1931 yılında yazılmış olduğuna inanması pek güç olan, zamanının çok ötesinde bir bakış açısıyla özgürlük kavramınının göreceliğini sorgulayan roman.
görecelik bu romanda anahtar kelimedir. insanlar için yeni bir sistem önerir. bu sistemi de farklı bakış açılarına sahip birden fazla karakterin kişiliğini kullanarak, sistemin içinde ve dışında yaşadıkları deneyimler ile önümüze serer. bu sebeptendir ki okuyan insanlar arasında kitabın bir distopya mı, yoksa ütopya mı olduğu konusunda anlaşmazlıklar vardır.
romanı tanımlarken, neredeyse 90 sene öncesinin öngörüsü ile günümüz tüketim sistemlerine selam çakan, hali hazırda kullanmakta olduğumuz bir dizi teknolojiye de göz kırpan bilim kurgu yönünü es geçmek büyük bir hata olur.

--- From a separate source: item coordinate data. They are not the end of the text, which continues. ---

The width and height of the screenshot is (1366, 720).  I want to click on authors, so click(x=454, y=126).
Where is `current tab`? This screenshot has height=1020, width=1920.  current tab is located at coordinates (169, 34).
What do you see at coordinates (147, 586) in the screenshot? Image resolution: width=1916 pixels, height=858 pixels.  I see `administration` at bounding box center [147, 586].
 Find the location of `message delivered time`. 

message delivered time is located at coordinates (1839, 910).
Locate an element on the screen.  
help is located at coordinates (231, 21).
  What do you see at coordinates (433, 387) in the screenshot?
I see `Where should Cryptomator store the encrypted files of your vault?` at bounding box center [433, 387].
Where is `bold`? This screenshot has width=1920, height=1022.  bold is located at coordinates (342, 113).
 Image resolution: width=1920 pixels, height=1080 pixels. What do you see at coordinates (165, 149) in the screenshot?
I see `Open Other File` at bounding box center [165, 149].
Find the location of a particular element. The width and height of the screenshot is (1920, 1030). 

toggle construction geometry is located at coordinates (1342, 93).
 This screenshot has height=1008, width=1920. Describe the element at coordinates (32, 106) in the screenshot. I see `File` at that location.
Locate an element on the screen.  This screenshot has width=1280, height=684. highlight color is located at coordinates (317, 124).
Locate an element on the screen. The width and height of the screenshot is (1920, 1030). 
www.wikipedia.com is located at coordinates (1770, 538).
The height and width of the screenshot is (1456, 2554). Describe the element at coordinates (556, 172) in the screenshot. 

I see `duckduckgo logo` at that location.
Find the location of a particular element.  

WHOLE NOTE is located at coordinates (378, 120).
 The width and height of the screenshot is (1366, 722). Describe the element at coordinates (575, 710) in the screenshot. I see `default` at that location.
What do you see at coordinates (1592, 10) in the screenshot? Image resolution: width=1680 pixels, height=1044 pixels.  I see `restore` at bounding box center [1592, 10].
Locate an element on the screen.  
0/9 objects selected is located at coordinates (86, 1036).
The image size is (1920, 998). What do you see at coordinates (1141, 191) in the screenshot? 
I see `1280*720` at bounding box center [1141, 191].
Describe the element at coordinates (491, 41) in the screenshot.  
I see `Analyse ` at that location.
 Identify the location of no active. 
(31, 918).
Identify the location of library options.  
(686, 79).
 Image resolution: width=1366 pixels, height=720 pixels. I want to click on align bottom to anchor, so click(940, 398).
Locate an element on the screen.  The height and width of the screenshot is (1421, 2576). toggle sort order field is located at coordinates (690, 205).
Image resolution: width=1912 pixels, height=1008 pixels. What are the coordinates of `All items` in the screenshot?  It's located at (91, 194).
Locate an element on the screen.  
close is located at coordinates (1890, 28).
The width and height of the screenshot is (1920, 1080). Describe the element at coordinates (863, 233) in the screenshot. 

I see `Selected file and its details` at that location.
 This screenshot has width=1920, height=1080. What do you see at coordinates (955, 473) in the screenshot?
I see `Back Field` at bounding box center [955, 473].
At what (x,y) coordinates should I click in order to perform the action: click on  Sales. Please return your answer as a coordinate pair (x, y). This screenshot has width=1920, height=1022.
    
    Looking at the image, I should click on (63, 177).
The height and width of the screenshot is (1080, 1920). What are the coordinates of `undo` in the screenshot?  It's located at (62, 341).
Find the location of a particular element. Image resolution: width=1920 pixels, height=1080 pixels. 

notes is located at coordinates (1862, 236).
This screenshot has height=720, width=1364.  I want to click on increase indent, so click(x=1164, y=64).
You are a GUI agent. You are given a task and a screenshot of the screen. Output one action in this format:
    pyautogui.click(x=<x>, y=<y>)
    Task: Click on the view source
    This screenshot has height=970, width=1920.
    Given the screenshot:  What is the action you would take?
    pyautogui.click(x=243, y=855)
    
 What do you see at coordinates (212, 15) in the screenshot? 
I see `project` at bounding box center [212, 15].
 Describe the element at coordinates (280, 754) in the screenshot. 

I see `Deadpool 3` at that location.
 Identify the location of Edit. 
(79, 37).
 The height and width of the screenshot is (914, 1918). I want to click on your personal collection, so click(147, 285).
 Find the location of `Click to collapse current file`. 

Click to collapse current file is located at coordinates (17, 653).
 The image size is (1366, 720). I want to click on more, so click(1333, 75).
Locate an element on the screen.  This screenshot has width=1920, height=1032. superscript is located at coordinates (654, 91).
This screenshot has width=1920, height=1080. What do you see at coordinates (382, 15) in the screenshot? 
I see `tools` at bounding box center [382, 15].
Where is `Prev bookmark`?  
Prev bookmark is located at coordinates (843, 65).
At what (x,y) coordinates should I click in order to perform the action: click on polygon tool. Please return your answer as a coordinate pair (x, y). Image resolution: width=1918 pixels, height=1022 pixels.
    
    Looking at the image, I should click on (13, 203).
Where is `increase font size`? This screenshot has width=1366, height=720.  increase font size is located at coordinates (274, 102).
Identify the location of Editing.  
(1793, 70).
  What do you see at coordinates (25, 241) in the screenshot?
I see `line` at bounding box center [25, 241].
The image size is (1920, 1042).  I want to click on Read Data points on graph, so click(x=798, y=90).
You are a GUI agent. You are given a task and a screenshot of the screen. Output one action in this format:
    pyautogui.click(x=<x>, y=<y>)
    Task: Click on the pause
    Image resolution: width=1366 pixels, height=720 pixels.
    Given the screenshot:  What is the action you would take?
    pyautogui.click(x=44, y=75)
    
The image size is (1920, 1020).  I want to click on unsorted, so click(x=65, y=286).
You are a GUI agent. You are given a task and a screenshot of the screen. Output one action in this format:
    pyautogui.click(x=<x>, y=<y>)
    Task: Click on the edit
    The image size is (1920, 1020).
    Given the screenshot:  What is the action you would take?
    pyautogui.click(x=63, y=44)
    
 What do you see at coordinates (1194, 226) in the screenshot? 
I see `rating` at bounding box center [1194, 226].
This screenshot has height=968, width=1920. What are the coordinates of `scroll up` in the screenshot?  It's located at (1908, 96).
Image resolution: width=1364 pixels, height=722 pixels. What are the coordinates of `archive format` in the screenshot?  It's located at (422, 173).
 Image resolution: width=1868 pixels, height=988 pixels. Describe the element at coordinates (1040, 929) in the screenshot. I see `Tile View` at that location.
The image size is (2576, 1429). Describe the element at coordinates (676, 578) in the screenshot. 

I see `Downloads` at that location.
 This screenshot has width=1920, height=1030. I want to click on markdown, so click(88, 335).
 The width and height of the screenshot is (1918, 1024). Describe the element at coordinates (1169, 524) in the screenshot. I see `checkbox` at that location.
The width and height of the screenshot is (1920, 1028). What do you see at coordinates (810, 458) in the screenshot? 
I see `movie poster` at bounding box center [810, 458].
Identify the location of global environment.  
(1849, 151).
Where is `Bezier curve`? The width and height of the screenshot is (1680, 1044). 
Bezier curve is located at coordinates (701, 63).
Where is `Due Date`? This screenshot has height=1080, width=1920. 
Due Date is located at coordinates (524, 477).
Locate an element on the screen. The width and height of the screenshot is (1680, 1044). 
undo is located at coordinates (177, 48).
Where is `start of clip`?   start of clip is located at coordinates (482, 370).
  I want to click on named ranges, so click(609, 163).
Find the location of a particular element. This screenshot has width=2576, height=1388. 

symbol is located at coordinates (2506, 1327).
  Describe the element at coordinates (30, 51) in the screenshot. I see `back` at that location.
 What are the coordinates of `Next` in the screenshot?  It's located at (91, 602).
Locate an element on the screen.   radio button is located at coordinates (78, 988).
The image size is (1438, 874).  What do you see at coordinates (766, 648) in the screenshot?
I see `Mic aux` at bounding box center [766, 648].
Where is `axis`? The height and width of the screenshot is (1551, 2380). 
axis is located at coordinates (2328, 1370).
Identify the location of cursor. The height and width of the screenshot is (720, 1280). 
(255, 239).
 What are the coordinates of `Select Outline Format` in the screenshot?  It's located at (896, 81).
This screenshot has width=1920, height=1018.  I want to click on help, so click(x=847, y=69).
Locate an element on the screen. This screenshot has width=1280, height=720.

kast sistemleri, kastlar içinde mutlu olmaya şartlanmış, mutlu yaşayan insanlar, sistemle uyumsuz yaşayan insanlar ve bu tip bir sistemi yönetenlerin nasıl bir mantığa sahip olabileceğini merak ediyorsanız okumanızı öneririm. heyecanlı, aksiyon dolu bir bilimkurgu beklentiniz varsa ya da derin bir edebi lezzet arıyorsanız kitabın size göre olmadığını söyleyebiliriz.